The short story…the weather was awful. Low ceilings at Ketchikan and all along the route of flight along with low freezing levels meant the prudent decision was to delay. I had no desire to fly in the clouds loading my sleek Bonanza wing with ice while flying over some of the most remote land in North America. No, even the Best Western was better than that!
I logged into DUATS and verified the weather. I checked those great FAA Webcams and even called a real, live, flight briefer. The story was all the same…no – go. I had no other choice because I had no actual data from planes flying in the weather to know what the actual conditions were. I broke the news to my family…

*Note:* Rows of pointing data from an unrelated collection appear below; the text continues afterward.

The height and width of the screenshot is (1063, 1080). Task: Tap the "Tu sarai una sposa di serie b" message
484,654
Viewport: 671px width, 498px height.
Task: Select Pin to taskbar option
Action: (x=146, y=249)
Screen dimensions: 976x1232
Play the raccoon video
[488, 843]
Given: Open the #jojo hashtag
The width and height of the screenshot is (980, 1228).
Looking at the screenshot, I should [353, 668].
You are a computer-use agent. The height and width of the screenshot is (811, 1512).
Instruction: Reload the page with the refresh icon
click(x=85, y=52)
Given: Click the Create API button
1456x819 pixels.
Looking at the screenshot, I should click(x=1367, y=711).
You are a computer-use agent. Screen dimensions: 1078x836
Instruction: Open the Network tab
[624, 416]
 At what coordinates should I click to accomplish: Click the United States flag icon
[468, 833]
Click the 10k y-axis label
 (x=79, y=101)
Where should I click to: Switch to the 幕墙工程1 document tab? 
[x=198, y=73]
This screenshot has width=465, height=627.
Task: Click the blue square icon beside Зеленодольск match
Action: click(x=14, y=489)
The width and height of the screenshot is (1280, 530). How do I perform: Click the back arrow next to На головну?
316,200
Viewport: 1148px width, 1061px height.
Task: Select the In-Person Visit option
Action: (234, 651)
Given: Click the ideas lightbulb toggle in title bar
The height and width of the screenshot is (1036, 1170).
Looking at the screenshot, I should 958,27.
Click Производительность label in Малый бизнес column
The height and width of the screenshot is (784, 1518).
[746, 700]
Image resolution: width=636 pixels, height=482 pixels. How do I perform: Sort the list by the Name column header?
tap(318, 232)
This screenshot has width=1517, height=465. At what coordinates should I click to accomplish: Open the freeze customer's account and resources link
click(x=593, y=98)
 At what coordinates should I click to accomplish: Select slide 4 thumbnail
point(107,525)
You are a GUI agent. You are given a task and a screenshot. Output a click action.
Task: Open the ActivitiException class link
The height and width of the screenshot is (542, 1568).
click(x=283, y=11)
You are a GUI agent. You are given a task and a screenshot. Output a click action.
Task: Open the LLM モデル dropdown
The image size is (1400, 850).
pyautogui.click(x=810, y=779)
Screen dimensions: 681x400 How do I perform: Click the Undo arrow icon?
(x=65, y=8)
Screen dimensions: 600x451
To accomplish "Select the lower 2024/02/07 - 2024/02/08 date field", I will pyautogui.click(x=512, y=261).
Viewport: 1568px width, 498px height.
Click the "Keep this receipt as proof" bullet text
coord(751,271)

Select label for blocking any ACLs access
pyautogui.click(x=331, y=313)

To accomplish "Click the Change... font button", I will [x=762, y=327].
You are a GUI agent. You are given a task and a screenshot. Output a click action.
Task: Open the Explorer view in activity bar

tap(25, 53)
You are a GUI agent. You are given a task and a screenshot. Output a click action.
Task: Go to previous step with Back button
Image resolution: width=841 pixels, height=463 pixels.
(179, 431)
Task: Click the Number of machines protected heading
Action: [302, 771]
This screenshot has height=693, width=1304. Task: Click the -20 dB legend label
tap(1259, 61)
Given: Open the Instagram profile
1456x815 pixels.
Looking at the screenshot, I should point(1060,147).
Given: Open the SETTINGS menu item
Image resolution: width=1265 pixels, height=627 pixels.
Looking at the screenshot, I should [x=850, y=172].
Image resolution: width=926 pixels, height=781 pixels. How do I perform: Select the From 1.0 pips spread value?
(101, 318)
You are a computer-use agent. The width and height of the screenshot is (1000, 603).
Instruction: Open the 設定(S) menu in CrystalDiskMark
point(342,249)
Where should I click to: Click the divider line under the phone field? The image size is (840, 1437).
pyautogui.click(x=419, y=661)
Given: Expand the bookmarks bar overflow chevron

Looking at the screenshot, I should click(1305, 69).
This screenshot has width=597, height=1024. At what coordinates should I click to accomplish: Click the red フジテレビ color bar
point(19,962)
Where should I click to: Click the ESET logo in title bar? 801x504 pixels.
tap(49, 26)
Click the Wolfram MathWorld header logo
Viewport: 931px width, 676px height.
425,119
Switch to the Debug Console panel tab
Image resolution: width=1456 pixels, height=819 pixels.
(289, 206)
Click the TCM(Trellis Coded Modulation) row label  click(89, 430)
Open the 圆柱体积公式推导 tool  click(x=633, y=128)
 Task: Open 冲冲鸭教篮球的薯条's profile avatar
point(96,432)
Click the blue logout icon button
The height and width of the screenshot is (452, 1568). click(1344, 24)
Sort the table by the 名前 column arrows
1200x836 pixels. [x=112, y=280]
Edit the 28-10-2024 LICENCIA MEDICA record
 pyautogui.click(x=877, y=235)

At this point, I must brag on my teenagers and my bride. Not a single complaint, groan, or even a rolled eye. No big deal. This may seem small, but the pressure of disappointing your family can be a huge factor in making a foolish aeronautical decision. We have flown as a family for many years and everyone knows that schedules are very fluid and dependent on many factors outside of our control.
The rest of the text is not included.